> [BRIEF]:
Please swap "location" for "position" in the lines starting at the line that contains "Identify the location" and ending at the line that contains "(263, 181).", and give back only those lines with everything else unchanged.

> [DATA TO PROCESS]:
▶
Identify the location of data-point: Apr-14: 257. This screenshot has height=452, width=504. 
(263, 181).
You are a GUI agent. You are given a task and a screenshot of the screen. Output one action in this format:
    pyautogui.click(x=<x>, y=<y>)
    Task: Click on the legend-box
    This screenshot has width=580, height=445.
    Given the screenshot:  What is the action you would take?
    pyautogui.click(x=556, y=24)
◀
▶
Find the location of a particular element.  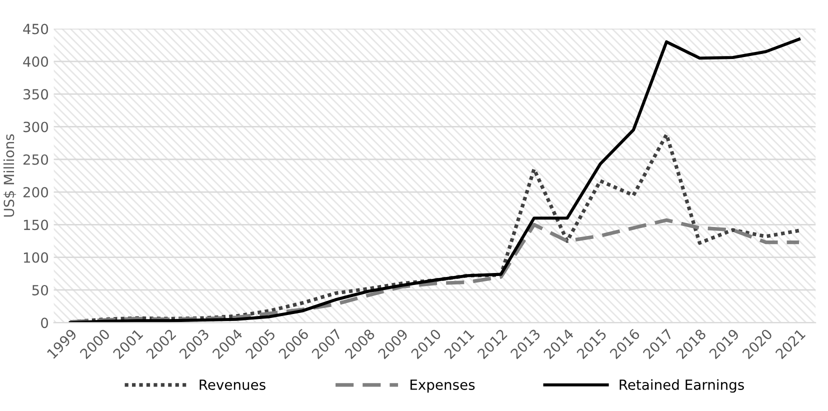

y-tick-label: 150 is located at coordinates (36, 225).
◀
> [WRITTEN SOLUTION]:
Identify the position of data-point: Apr-14: 257. This screenshot has height=452, width=504. 
(263, 181).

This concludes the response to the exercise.